When I started researching this article, I wanted answers to why there have been so many lapses of care in our public hospitals in recent weeks. Is there something grossly wrong with our healthcare system? What needs to be fixed?
The most obvious reason is the increased workload of our healthcare workers, and my sympathetic side wanted to know what was being done to help them.
“Tremendous sacrifices, at a heavy personal cost” – PM Lee
Yesterday, in his national address on Singapore’s COVID-19 situation, PM Lee thanked healthcare workers for their “tremendous sacrifices, at a heavy personal cost”.
His full speech here.
Our healthcare workers have been in overdrive for more than two years, fighting this pandemic on adrenaline and camaraderie, but at the expense of their own health, personal safety, and mental wellbeing.
Not only are they working longer hours to contain each variant, but they also run into the risk of getting infected or passing on the infection to those around them.
They are also the people with loved ones at homes that they cannot take care of right now, because they are responsible caring for the health and wellbeing of their patients.
They are arguably making the most sacrifices right now, doing the hardest work.
Thankfully, they are not alone in this battle.
The Healthcare Services Employees’ Union (HSEU) recently put up this Facebook post:
“Through our collective voice, we will support you in all ways possible.
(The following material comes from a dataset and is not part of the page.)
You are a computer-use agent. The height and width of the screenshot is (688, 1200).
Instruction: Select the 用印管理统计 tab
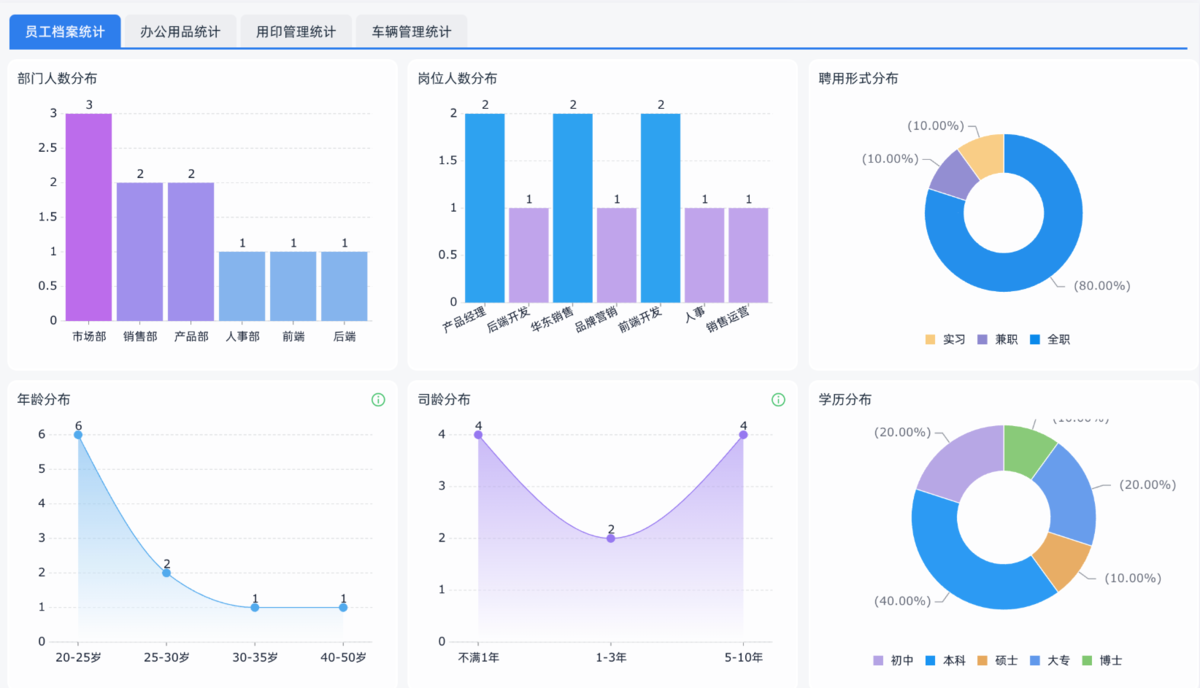click(296, 31)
Together, we will continue to support, advocate and represent you in all your workplace issues. … we have strongly advocated for our healthcare workers to be respected and treated with dignity and therefore we have urged MOH to convene a tripartite committee to address issues of abuse and harassment – of which the Union deplores categorically – in order to better protect our healthcare workers.”
In the same post, HSEU also highlighted the different advocacy efforts happening behind the scenes.
Something always replaces COVID-19
While the Omicron wave is subsiding, it is still a long road to recovery for our healthcare system. It continues to face tremendous strain with non-Covid-related emergency department admissions and playing catch-up to those who have delayed care for other conditions.
Like what a friend working at one of the public hospitals wryly commented in one of my group chats, “If it’s not COVID, it’s something else.”
This was his response when we asked if he could make it to our gathering next week.
And so, I go back to my initial question- what needs to be fixed?
Instead of looking for solutions in systems and the environment, the answer may lie within us.
It’s a matter of “ownself check ownself.”
As users and beneficiaries of the healthcare system, we should show our support in a concrete way.
We do not have the authority to advocate policy and institutional improvements, but we can change our attitude towards healthcare workers whose respite may not come so soon.
Our healthcare workers are just as tired as everyone else, so let us all take a moment to be kind and respectful.
Perhaps it is now our turn to take care of the health of our healthcare workers.